» Source text:
----

Cassette Culture is a monthly column dedicated to exploring the various artists that inhabit the expansive cassette market. Drawing from bands and labels around the world, this column will attempt to highlight some of the best artists and albums from this global community.
Parker Sprout
Milk In the Sun
(Moon Glyph)
As the first artist signed to Portland-based cassette imprint Moon Glyph back in 2009 (recording as Velvet Davenport), pop architect Parker Sprout has a long history churning out catchy pop collages, turning our expectations inside out and crafting engaging songs that seem beamed in from some alternate musical timeline. With Milk in the Sun, he’s found room to expand his pop impulses to venture into more experimental histories, finding ways to combine ear-tugging melodies with psychedelic flourishes and slightly noisy rhythms. There’s still plenty of jangle to hang your hat on, but he approaches these shivering sounds in a more ramshackle way, allowing their innate looseness to guide each track to some end that isn’t clear at its onset. The songs swing from radio-friendly pop anthems to electronic divergences that sound rough and burnished in the blink of an eye – the record is masterful at bridging the divide between these extremes, digging into what he sees as the commonalities between these different sounds. Milk in the Sun is a collection of miniature wonders that sparkle and hiss in the low light of Sprout’s limitless imagination.
Soshi Takeda
Same Place, Another Time
(Constellation Tatsu)
Tokyo producer Soshi Takeda attempts to define an intangible nostalgia on Same Place, Another Time, a new collection of meditative ambient experiences for Constellation Tatsu. Reshaping the ideas behind deep house, he searches for ways to channel the feeling of looking at places that have been lost to time. Gentle melodies and shifting arpeggios work their way through these six tracks, softly resolving their individual narratives in ways that plead for impressionistic responses from their audience. There’s no concrete way to amble through these sounds; you can only wander, a bit aimlessly, until some small detail catches your attention, giving you direction and purpose in relating how the song applies to your own understanding of what is going no around you. There’s an odd playfulness at work here, as well, a sense that Takeda isn’t necessarily obsessing over the loss of certain geographies so much as he is paying homage to the wonders that were and might have been. Loss and the joy of remembrance collide in fascinating ways across Same Place, Another Time and give us an opportunity to fall into a blissful meditation on the underlying structures of the world and the position we occupy within it.

----

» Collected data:
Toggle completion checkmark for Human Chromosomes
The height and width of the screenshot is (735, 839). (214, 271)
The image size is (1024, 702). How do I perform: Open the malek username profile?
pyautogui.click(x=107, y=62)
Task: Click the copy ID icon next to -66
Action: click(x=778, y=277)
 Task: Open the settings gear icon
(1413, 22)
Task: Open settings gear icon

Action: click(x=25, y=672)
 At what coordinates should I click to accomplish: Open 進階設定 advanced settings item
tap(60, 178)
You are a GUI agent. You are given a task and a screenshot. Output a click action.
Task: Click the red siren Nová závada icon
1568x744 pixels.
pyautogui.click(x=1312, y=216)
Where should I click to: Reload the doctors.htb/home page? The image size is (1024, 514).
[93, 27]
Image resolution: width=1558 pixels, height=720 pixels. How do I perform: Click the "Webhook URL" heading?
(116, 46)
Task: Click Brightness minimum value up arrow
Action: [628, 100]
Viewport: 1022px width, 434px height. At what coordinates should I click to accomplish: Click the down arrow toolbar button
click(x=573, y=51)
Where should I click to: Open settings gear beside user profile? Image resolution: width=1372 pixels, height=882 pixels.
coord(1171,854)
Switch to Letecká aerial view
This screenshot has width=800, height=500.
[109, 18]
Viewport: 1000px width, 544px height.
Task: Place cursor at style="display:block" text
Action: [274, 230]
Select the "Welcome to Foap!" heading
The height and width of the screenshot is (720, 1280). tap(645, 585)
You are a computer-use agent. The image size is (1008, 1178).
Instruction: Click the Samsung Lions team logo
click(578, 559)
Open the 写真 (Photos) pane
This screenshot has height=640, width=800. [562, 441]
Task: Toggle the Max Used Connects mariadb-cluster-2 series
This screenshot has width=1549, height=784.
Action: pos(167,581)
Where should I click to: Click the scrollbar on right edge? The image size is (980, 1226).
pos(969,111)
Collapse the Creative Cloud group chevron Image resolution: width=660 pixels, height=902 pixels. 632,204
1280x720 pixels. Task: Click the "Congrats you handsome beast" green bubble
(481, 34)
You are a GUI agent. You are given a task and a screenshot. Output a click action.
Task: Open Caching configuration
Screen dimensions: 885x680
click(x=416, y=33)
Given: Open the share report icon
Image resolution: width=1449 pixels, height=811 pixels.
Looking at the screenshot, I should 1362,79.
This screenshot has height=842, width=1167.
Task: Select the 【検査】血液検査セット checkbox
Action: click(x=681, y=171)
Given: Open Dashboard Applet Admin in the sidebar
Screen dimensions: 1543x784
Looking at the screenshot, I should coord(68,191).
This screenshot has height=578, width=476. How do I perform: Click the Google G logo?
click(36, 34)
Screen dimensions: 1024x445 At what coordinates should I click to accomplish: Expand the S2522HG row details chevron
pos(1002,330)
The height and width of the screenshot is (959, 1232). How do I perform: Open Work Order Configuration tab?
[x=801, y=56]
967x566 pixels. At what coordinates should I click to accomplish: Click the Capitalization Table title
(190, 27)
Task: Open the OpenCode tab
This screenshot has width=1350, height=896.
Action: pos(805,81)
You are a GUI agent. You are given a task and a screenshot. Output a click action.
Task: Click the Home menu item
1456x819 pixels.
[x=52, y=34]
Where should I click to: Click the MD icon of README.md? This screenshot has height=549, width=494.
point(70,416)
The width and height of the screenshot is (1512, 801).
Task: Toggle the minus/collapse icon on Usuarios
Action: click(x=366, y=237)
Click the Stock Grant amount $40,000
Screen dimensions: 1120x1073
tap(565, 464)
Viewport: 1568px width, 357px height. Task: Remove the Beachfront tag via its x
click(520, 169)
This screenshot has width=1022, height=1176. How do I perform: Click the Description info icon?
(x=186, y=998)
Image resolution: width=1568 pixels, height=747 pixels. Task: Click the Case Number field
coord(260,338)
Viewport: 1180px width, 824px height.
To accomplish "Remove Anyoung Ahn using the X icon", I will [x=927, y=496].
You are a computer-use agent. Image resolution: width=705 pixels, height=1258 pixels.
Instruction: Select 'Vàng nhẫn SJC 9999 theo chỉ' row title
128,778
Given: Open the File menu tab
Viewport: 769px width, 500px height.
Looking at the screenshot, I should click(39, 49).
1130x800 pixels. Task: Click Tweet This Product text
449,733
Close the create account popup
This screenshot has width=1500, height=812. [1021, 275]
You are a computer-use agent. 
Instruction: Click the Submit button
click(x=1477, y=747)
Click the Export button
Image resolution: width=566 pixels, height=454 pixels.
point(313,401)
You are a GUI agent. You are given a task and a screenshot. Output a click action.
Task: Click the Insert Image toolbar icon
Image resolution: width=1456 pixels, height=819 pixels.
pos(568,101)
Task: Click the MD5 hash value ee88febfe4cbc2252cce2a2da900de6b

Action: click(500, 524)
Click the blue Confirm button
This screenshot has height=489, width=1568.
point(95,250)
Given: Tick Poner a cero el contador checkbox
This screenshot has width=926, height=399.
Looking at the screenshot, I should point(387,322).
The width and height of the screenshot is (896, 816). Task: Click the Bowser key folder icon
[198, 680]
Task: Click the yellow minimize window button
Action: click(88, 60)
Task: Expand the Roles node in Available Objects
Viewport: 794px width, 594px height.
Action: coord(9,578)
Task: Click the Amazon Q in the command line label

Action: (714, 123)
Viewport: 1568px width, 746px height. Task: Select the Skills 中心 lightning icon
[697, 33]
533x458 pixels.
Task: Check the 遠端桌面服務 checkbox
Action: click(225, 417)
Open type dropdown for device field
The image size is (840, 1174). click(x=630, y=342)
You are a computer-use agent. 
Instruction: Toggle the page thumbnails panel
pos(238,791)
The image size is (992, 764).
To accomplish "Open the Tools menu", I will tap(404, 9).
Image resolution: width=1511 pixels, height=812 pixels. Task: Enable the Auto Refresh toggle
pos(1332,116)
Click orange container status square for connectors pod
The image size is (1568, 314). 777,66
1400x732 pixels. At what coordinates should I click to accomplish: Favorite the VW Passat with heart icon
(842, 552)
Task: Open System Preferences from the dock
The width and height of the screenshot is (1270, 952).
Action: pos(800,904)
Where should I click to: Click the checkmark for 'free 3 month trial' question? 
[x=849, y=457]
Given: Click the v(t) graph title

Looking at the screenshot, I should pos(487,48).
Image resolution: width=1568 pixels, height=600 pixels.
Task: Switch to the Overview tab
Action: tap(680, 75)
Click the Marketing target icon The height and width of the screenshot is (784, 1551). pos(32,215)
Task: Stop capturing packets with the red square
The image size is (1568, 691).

----

» Task: Continue the Cassette Culture column from where it stops. The items have no connection to the cassette column.

» The answer:
Il Santo Bevitore
Water and Tears
(Opal Tapes)
Recording under the guise of Il Santo Bevitore, London-based multi-instrumentalist Nicola Serra turns his eye for electronic alchemy toward his home country of Sardinia. On Water and Tears, he brings together clusters of looping rhythms and masses of disquieting noises, creating a patchwork of memories and impressions held for years as he looks back on his time growing up. Often industrial in composition, these tracks are broken up and segmented by beautiful and caustic atmospherics and Serra’s penchant for discordant loveliness. Dipping below the event horizon of these songs, you fill the unending pull of time as images begin to whir past you, building a history both familiar and alien – one that seems tied to some universal sentiment while also being irrevocably personal. Screams punctuate the ambient sonics while static-flecked broadcasts beam in from planets beyond our galaxy. There is no rest here, only the constant stream of nostalgia, anxiety, and the ever-present passing of time. Waves of darkness and the subsequent lightness in its passing provide a shifting landscape where the boundaries of his creativity are obliterated and left in pieces for his listeners to find.
Nicholas Naioti
Trust
(Diamond Wave Press)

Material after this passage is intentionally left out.